Liotardiana
Here are miscellaneous trivia about Liotard that I’ve come across in the last few weeks. Some points are clarifications of matters that are discussed in the wonderful Roethlisberger & Loche catalogue raisonné (of which I can only say that my admiration increases every time I consult it – a comment I couldn’t really include in my Burlington Magazine review which was published immediately after it appeared); others are even more insignificant trouvailles of interest only to specialists (probably a little drier than the document perused by Liotard’s Liseuse). But here they are, in vaguely chronological order.

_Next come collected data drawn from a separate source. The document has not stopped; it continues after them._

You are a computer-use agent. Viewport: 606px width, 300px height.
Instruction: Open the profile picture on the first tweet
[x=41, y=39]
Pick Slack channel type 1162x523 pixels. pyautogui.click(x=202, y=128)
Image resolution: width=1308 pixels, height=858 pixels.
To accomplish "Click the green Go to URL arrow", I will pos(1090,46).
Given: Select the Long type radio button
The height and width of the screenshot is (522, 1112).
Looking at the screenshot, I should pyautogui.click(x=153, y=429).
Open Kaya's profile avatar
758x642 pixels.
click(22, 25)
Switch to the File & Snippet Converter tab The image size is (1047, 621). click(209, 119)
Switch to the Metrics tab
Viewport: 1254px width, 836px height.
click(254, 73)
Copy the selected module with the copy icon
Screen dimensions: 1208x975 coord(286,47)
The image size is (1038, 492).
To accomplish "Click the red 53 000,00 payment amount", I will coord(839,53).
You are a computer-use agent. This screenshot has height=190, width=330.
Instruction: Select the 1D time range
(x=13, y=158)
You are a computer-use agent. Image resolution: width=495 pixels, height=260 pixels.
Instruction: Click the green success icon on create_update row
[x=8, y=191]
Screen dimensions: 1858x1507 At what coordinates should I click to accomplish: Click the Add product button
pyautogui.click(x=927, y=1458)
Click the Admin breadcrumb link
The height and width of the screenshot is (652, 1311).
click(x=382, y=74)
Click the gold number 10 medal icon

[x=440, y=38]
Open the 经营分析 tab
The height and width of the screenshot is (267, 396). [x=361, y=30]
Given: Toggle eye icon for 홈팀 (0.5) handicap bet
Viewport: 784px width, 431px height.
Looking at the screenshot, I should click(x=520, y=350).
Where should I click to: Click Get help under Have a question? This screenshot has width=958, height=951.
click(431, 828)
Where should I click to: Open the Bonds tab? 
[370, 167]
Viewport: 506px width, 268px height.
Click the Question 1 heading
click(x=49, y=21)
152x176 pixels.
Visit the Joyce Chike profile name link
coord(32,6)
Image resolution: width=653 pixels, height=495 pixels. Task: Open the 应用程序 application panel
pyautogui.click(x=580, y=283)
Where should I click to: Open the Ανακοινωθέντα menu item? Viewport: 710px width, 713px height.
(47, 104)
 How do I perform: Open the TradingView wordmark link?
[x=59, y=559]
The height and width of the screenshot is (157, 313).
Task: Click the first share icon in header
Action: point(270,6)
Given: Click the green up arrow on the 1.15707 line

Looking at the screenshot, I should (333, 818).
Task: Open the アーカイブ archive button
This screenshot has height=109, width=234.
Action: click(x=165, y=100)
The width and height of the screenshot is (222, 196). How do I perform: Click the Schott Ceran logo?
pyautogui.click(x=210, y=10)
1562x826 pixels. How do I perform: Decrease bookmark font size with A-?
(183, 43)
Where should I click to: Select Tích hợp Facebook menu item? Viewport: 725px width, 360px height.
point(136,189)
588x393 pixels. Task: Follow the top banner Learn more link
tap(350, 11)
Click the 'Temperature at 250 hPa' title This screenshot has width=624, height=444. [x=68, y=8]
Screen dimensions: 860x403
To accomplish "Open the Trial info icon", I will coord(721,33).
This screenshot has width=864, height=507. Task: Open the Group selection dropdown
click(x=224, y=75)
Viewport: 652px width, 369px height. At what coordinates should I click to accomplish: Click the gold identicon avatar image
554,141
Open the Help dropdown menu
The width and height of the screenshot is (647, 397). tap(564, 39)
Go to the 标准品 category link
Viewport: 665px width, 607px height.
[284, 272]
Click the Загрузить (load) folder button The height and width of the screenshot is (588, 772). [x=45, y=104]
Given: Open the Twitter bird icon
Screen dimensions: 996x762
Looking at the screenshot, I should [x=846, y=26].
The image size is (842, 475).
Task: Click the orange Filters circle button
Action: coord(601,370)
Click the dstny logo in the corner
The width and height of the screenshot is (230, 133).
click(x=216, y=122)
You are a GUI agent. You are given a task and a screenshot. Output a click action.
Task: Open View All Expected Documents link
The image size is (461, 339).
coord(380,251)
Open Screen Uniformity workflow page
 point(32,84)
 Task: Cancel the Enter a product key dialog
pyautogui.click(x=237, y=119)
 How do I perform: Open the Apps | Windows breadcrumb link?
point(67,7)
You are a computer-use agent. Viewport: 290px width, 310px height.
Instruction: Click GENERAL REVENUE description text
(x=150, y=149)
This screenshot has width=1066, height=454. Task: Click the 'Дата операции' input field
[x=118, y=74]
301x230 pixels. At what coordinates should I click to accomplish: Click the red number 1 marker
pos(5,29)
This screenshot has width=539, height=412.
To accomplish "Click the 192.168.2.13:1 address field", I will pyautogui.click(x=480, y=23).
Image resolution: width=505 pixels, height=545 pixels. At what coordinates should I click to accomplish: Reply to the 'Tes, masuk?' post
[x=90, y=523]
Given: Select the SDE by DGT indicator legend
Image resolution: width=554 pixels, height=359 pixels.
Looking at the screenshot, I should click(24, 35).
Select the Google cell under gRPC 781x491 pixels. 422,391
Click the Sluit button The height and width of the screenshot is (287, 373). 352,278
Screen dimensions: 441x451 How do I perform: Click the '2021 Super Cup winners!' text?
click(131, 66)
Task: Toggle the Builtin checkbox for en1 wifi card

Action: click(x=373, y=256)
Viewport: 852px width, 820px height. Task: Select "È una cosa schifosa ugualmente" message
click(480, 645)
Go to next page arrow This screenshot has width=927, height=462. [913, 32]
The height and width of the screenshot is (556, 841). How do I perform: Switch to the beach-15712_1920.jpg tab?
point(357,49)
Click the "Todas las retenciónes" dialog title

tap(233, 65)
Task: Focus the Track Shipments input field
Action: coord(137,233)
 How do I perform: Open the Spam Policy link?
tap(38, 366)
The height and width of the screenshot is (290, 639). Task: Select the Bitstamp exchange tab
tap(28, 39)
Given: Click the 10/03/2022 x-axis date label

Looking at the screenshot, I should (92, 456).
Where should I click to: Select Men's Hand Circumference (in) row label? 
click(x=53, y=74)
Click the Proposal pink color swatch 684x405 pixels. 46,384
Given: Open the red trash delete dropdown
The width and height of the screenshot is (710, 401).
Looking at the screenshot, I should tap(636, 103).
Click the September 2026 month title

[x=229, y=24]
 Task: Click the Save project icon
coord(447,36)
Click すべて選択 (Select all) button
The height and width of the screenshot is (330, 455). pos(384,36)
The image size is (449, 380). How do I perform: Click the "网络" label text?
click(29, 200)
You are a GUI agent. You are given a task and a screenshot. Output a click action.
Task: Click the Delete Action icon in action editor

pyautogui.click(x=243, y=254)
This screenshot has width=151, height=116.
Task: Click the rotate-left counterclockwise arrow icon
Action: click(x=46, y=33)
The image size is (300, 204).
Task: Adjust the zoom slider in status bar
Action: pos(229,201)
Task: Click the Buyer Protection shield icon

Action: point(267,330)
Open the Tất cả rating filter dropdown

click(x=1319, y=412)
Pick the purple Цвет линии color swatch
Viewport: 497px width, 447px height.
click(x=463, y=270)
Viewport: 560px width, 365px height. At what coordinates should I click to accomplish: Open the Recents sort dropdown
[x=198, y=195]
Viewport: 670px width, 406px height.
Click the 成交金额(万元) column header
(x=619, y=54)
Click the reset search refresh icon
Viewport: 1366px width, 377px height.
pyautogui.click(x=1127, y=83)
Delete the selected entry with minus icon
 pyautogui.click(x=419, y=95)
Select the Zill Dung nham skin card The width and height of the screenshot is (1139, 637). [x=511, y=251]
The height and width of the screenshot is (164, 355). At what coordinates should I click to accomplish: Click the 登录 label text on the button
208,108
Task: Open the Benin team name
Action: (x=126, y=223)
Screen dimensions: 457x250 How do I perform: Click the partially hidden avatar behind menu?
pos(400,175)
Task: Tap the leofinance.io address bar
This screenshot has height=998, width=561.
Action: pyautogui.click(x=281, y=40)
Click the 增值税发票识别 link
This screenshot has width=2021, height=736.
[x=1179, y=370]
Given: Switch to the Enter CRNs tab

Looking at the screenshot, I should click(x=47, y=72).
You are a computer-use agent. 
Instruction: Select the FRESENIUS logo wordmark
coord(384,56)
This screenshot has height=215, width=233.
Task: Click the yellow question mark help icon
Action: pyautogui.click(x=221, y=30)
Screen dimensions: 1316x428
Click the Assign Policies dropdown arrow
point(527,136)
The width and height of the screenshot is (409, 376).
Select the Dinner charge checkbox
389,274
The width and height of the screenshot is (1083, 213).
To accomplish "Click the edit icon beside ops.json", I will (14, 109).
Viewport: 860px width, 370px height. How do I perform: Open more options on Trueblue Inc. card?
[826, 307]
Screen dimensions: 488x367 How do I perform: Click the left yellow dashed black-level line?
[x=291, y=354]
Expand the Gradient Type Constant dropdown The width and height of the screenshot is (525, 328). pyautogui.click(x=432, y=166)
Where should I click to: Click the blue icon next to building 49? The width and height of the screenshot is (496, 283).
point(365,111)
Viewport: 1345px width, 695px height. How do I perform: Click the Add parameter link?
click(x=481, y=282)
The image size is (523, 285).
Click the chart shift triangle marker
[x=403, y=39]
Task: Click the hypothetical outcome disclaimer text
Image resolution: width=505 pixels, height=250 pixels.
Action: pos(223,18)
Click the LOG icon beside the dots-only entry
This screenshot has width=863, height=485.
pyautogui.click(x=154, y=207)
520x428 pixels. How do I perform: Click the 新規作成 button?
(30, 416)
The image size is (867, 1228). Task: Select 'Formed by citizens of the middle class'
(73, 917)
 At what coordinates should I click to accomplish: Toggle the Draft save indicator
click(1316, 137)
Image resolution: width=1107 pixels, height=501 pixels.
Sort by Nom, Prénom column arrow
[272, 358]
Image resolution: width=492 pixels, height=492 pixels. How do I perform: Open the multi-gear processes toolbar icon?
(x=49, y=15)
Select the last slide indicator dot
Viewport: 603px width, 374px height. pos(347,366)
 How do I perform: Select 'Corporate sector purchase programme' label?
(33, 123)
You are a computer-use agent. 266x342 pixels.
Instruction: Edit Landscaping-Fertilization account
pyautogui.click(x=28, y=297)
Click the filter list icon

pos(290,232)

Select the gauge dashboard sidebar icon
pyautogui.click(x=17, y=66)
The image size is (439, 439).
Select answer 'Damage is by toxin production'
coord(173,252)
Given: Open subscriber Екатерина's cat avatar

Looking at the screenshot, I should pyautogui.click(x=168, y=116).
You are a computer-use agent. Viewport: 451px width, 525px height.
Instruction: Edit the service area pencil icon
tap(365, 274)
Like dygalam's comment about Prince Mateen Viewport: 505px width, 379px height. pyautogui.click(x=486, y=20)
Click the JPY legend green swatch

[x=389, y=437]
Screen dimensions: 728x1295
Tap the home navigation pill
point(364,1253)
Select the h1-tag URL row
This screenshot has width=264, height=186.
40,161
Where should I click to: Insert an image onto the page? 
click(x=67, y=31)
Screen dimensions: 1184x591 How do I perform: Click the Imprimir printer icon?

You’ll need a copy of R&L to follow this post: if you don’t have one, get one (whatever the expense).
Maria Theresia as Minerva
Among the most significant commissions for Liotard were the portraits of the Austrian imperial family which he made in Vienna c.1744, and in particular those of Maria Theresia herself. Despite several models and dozens of repetitions (and innumerable copies, authorised or not), almost all show her in three-quarters, and none in profile. So this passage in the Journal helvétique (février 1745):
raises an interesting question as to what source Dassier used for his medal:
(Perhaps some numismatist can explain why she points in the other direction on her coinage.) One recent authority has assumed that Dassier transformed one of Liotard’s known imperial portraits into a profile, while R&L are sceptical, assuming rather that there must be a lost Liotard profile. Curiously however their discussion appears on p. 604 in the context of the much later trompe-l’œil of Maria Thersia (R&L 473, fig. 673) rather than under a new number for the missing 1744 pastel (for pastel it surely was). And when they revert to the only evidence of what that profile looked like, p. 652, it is to discuss Liotard’s own engraving of his drawing (R&L 527) without tying these together. Liotard made this engraving for his Traité of 1778, and must have kept the original until then, although it is inexplicably absent from the inventories.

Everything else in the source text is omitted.